This past Saturday, the ninth annual march and vigil for missing and murdered Indigenous women took place in Montreal. While the event honours and raises awareness for these women, Canada’s powerful institutions, such as the government and the police, continuously fail to do either.
This year’s march and vigil came amid a surge in mainstream media coverage of missing and murdered Indigenous women, which was provoked by an RCMP report on the issue released in May and the murder of 15-year old Tina Fontaine, whose body was found in Winnipeg’s Red River. The outrage over Fontaine’s death led to renewed calls for a national inquiry into the issue of missing and murdered Indigenous women – calls Indigenous communities and their allies have been making for more than a decade. It also sparked the striking social media campaign #AmINext, which features Indigenous women holding up signs that ask whether they will be the next to die or disappear.
While it is encouraging that the wider public is finally beginning to pay attention, this coverage has also served as a reminder of how little has actually been done. 1,181 Indigenous women went missing or were murdered between 1980 and 2012, according to the RCMP report.

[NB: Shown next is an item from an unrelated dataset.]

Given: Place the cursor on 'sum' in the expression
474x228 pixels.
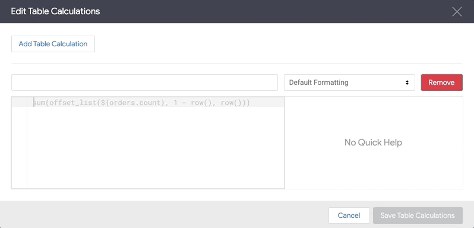Looking at the screenshot, I should coord(39,103).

Indigenous activists put the number at approximately 3,000.
Yet still, Canada’s powerful institutions address the epidemic with little more than lip service. The report released by the RCMP this year is an encouraging step forward for the institution, but it does not make up for its history of ignorance and abuse. In February 2013, Human Rights Watch released a report that documented the appalling testimonies of Indigenous girls and women being tortured and physically and sexually abused by RCMP officers in northern British Columbia.
The Canadian government, for its part, has roundly ignored the calls of Indigenous communities, choosing instead to cut funding to Sisters in Spirit, one of the few organizations spearheading research into the issue. These cuts target the Indigenous population, and are part of a disconcerting trend of silencing advocacy that challenges the priorities of the government.
However, it is not only up to institutions to address this epidemic. The degradation of Indigenous women in Canada is a symptom of our country’s culture of racism, sexism, and colonialism. Many don’t see this issue as a Canadian problem – they see it as a problem caused by Indigenous people. Until recently, the mainstream press has ignored missing and murdered Indigenous women; even now, some of the coverage of the issue is hateful, ascribing blame to Indigenous communities and blatantly disregarding Canada’s history of oppression of Indigenous peoples.
The Daily has editorialized on this march for the past three years, and is doing so again this year because very little has changed. Families, friends, and allies of the missing and murdered women are still waiting for justice. Most importantly, Indigenous women are still waiting for their voices to be heard.